Lighting on women is typically softer and accentuates their natural curves while lighting on men is typically harder and accentuates hard angles (think jawline). Even corporate portraits frequently use those two different styles - softening women's faces while intentionally hardening the jawlines of men - and photographers do this because viewers do not ('typically') respond as well to the inverse. Light travels more naturally, more typically pleasingly to the human eye, around curves - uninterrupted by harsh stops and starts. Humans, across the board - "typically", are more drawn to the softer and more fluid contours of the female form. Again, "typically" - the entire genre of chiaroscuro is the contrary of this but is also a niche.

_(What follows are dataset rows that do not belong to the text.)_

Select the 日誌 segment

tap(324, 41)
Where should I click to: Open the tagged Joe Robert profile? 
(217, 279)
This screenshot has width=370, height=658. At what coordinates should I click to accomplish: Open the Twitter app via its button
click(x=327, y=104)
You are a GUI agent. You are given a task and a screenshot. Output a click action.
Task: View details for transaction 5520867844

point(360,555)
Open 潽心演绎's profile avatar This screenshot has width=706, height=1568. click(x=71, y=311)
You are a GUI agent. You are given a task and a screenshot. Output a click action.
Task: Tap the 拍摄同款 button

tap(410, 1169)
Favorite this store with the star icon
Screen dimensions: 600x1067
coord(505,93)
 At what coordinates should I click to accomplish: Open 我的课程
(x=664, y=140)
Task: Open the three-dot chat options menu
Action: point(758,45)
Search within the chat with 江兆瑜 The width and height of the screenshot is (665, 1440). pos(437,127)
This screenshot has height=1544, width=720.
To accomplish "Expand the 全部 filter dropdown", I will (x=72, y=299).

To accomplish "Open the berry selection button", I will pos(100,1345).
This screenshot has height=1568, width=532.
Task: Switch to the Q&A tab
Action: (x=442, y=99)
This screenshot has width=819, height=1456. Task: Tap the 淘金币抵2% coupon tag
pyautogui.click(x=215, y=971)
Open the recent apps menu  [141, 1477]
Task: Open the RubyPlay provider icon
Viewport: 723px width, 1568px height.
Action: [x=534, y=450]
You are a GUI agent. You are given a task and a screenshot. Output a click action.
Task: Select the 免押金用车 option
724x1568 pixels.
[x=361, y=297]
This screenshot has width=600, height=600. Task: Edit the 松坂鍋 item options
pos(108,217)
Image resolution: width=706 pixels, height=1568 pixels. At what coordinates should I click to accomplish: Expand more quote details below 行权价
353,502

Admittedly, Michelangelo's Vitruvian Man and David are artistic demonstrations but much of his work was related to the study of the mechanics and mathematics of human form. This is a point I've not pondered enough in the short hour since I found the original thread but one that deserves more consideration before I commit to a position in relation to it.
Also, there is certainly an argument for the modern societal impact of the current perspectives on 'what is beauty' (as it relates to [acceptable] [artistic] appreciation(?) of the human form) vs. 'what is porn'. Where does society [currently] draw that line? Again, an area that deserves more consideration.